The pictures stay out. Please retype every line below exactly.

Collected data:
---------------
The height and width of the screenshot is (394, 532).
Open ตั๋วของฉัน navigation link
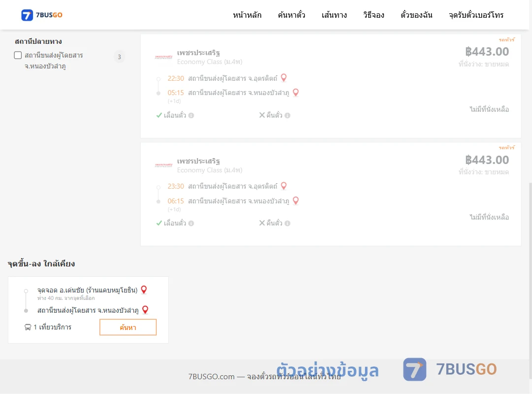416,15
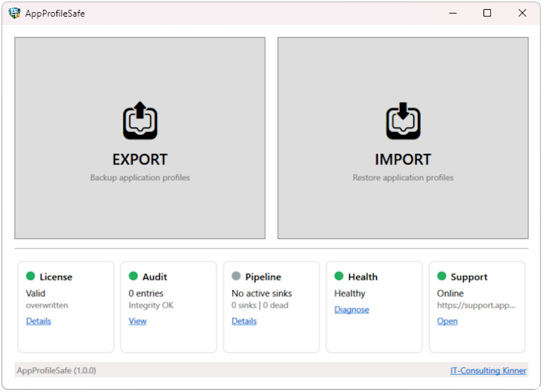Click the green Audit status dot

click(x=133, y=277)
---------------
* _Task answer_:
The height and width of the screenshot is (394, 532).
Open ตั๋วของฉัน navigation link
416,15
Click the green Audit status dot

click(x=133, y=277)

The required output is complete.